Bayreuth feiert 2026 ein großes Jubiläum. Die Richard-Wagner-Festspiele werden 150 Jahre alt. Die Stadt will daraus mehr machen als eine Festspielzeit. Bayreuth soll ein Gesamtkunstwerk werden.
Das Programm läuft über das ganze Jahr. Es reicht weit über das Festspielhaus hinaus. Auch die Innenstadt wird einbezogen.
Früh sei klar gewesen, dass dieses Jahr besonders werden müsse. Regierungspräsident Florian Luderschmid betonte, dass nicht nur das Festspielhaus im Fokus stehe. Wichtig sei vor allem die ganze Stadt. Der Freistaat Bayern steuert dafür 300.000 Euro bei.
Insgesamt stehen rund 1,5 Millionen Euro zur Verfügung. Ein großer Teil kommt von der Oberfrankenstiftung. Etwa eine knappe Million Euro geht direkt an die Stadt. Weitere Mittel fließen an die Festspiele. Auch das Richard-Wagner-Museum feiert ein Jubiläum - 50 Jahre.
Die Stadt unterstützt im Jubiläumsjahr mehr als 150 Veranstaltungen. Ziel ist ein Programm für alle. Es soll ein „bunter Strauß“ an Formaten entstehen.
Kulturreferentin Eva Bär sprach von intensiver Vorarbeit. Ein Jahr Planung liege hinter dem Team. Es habe viele Hürden gegeben. Ziel sei es gewesen, neue Wege zu gehen. Das Gesamtkunstwerk entstehe nicht nur inhaltlich und künstlerisch. Entscheidend sei die Zusammenarbeit.
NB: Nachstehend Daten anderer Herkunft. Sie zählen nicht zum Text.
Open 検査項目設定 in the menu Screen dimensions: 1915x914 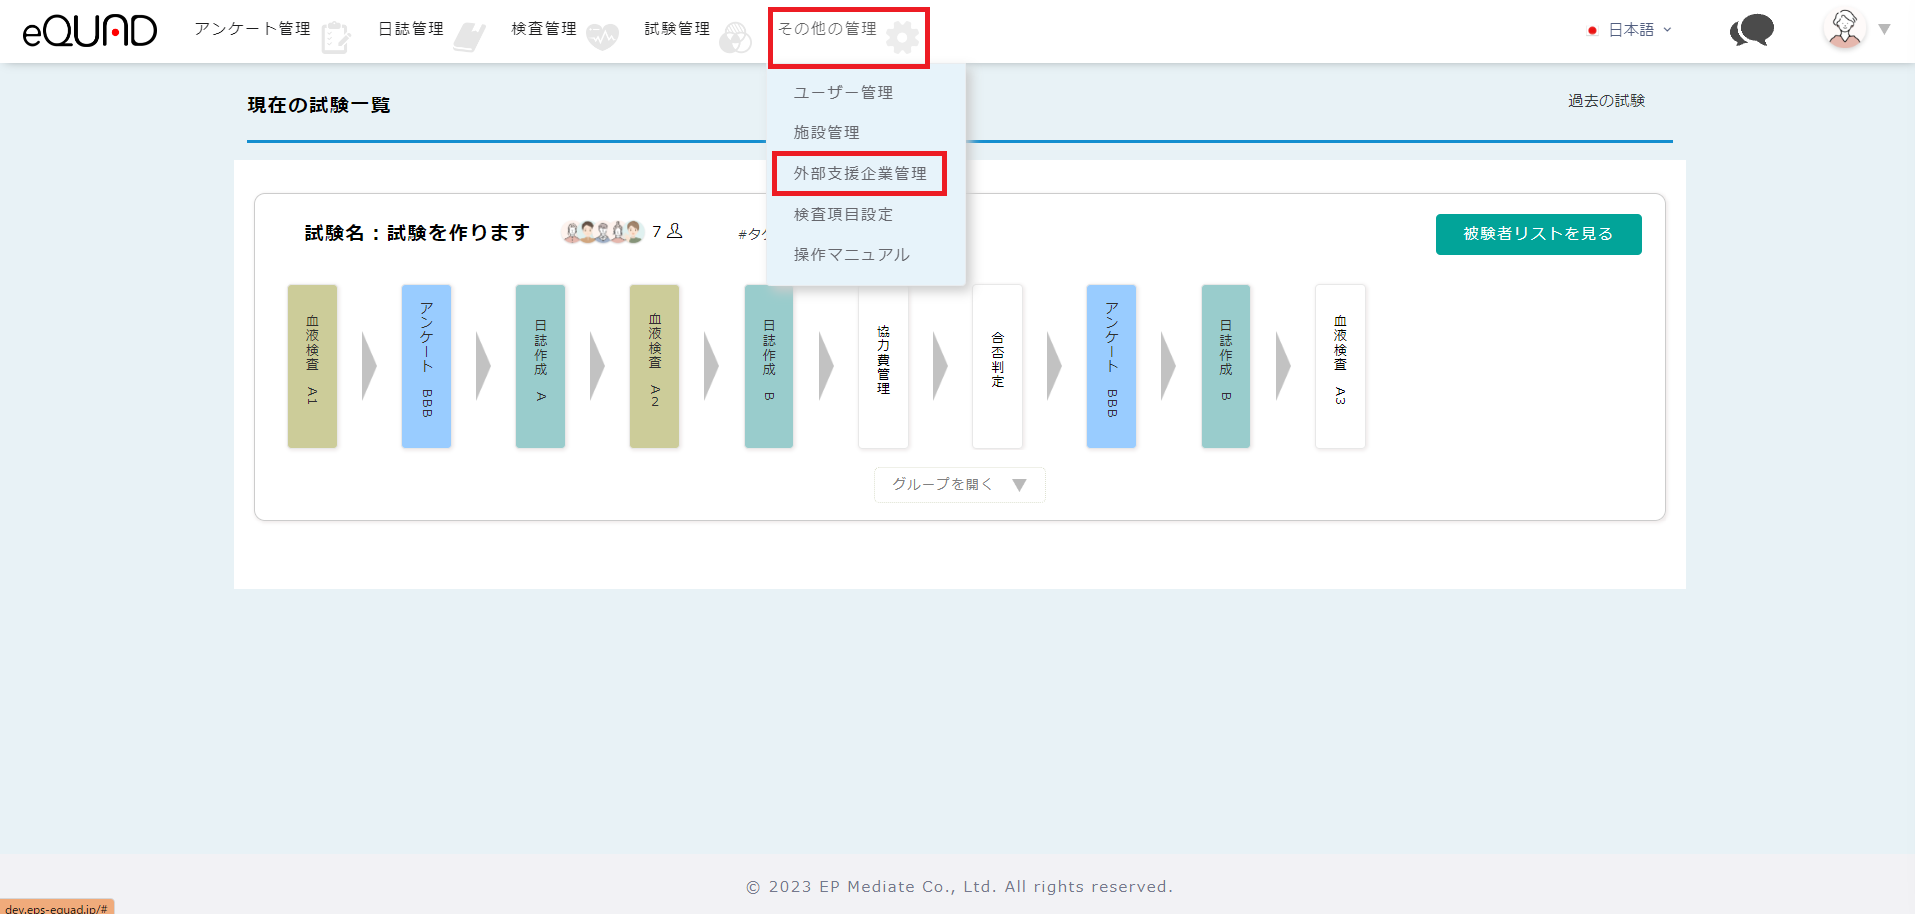click(843, 214)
Nur gemeinsam lasse sich das Projekt umsetzen.
Drei große Veranstaltungen organisiert die Stadt selbst. Geplant sind ein Straßenfest, eine Festmeile und eine Lange Nacht der Kultur.
Das Straßenfest findet am 23. Mai statt. Es erinnert an den 22. Mai 1872. An diesem Tag wurde der Grundstein für das Festspielhaus gelegt. Entlang der Richard-Wagner-Straße soll Wagners Leben erzählt werden. Die Straße soll belebt und neu erlebt werden.
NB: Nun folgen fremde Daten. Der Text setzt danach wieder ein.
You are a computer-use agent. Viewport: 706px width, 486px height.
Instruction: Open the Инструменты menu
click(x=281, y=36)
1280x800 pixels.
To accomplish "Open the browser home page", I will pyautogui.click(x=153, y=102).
Jubiläumsmanager Florian André Unterburger betonte, dass alle Kulturschaffenden eingebunden werden sollen. Der Blick solle sich vom Grünen Hügel in die ganze Stadt richten.
Auch die Zusammenarbeit mit dem Festspielhaus laufe gut, sagte Bär.
Erste Projekte sind bereits gestartet. Das Sinfonieorchester der Universität Bayreuth zeigte das Konzert „Nachhall aus Walhall“. Gespielt wurde Filmmusik mit Wagner-Bezug. Zudem eröffnete das neue „ArtLab“ im Jean-Paul-ArtSpace. Die Stadt hat die Räume bis Ende Oktober angemietet. Sie stehen als offene Werkstatt für Kunst und Kultur zur Verfügung.
Begleitend zum Jubiläum ging eine neue Webseite online. Unter www.festival150.com finden sich aktuelle Informationen und Programmpunkte. Weitere Termine sollen folgen.
Bayreuth will 2026 zeigen, welche Kraft Kultur entfalten kann. Nicht nur auf dem Hügel. Sondern in der ganzen Stadt.